FREDERICTONCette semaine, le gouvernement Trudeau a enclenché la première étape en vue de l’adoption de la modernisation de la Loi sur les langues officielles avec le dépôt du projet de loi C-13. À la FCFA, c’est une étape qu’on attendait depuis plusieurs années et que sa présidente Liane Roy souhaite voir être adoptée au plus vite. Pour l’Acadienne d’origine, dont l’amour de la langue française remonte à l’enfance, c’est la survie des communautés francophones à travers le pays qui est en jeu avec cette loi.

« Comment avez-vous accueilli la réforme de la Loi sur les langues officielles présentée par la ministre cette semaine?

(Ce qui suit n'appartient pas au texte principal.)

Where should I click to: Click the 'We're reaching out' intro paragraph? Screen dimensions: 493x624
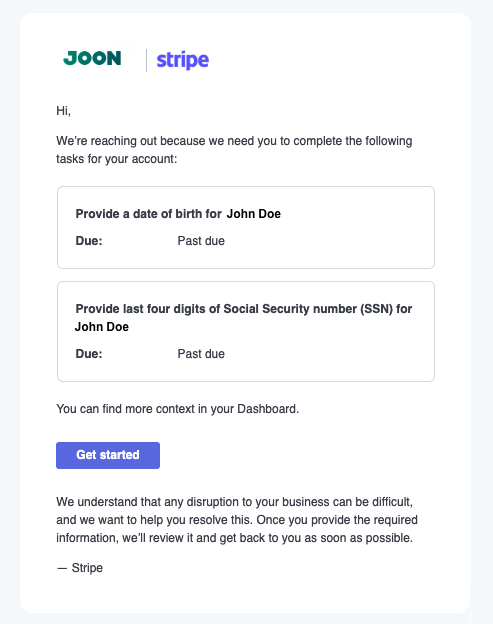234,150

Il faut remercier la ministre. Elle nous avait promis un projet de loi dans les 100 premiers jours et elle l’a déposé le 1er mars, donc c’est juste une poussière après les 100 premiers jours. Elle a quand même livré la marchandise en temps et lieu. Je pense que le projet de loi a des gains par rapport à C-32 qui avaient été déposé en juin. Il y a eu un bon travail de la part d’elle et de son équipe. Bien sûr, il y a des choses à améliorer, mais on va faire notre maximum, pas pour ralentir le processus, mais pour s’assurer d’avoir le meilleur projet de loi possible.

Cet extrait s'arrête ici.